What you should do
A word-for-word copy of the data is what's wanted, with no pictures.

Segment Start: Material provided

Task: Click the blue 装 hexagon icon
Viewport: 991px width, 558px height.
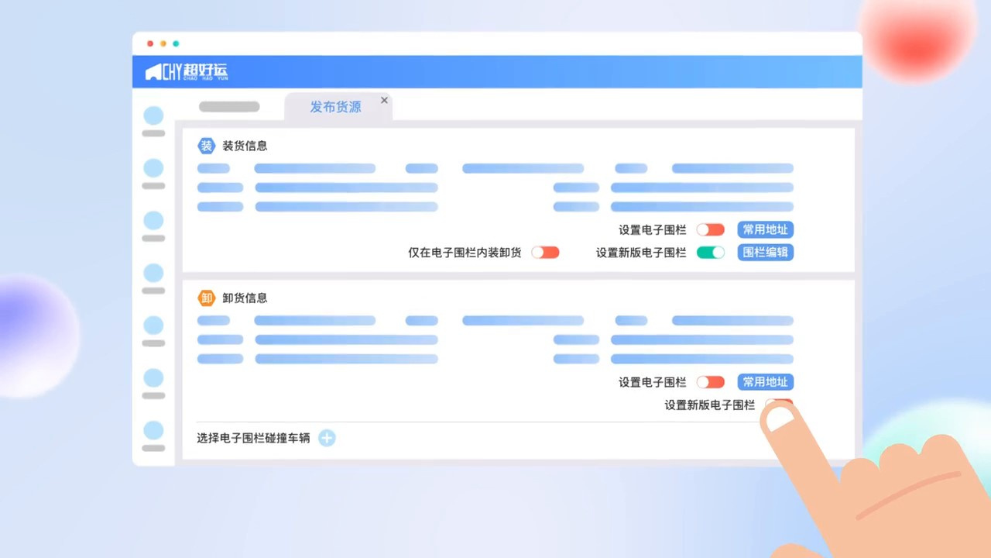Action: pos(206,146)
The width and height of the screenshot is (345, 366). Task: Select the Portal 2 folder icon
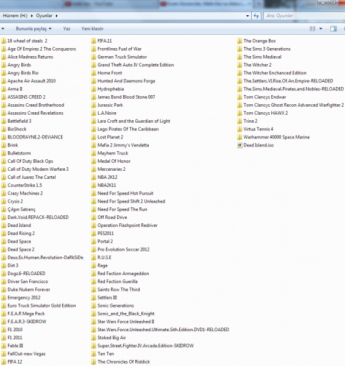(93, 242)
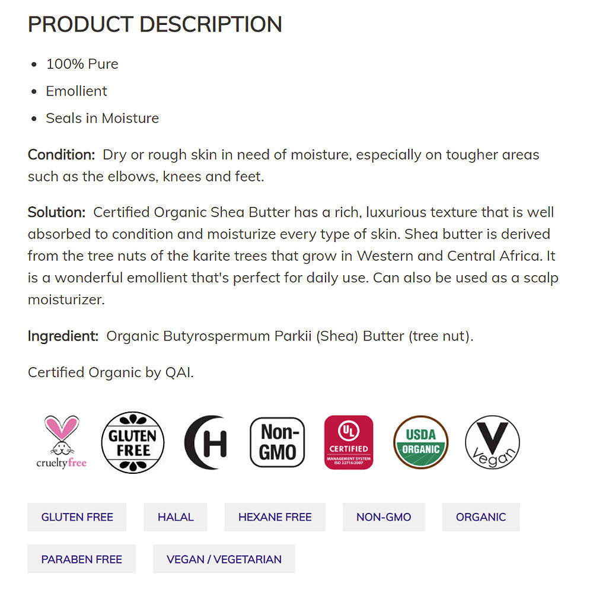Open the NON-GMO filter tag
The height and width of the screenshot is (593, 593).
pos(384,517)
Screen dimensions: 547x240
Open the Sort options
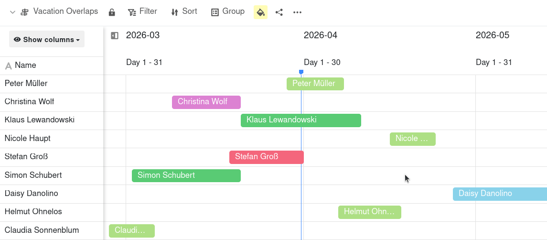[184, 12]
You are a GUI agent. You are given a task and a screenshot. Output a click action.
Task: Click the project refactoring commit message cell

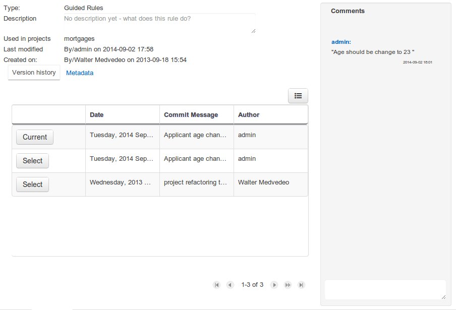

Segment End: Material provided

Solution to this problem
Task: Click the blue 装 hexagon icon
Viewport: 991px width, 558px height.
Action: pos(206,146)
The width and height of the screenshot is (345, 366). Task: Select the Portal 2 folder icon
(93, 242)
Open the NON-GMO filter tag
The height and width of the screenshot is (593, 593).
pos(384,517)
Screen dimensions: 547x240
Open the Sort options
[184, 12]
You are a GUI agent. You are given a task and a screenshot. Output a click action.
Task: Click the project refactoring commit message cell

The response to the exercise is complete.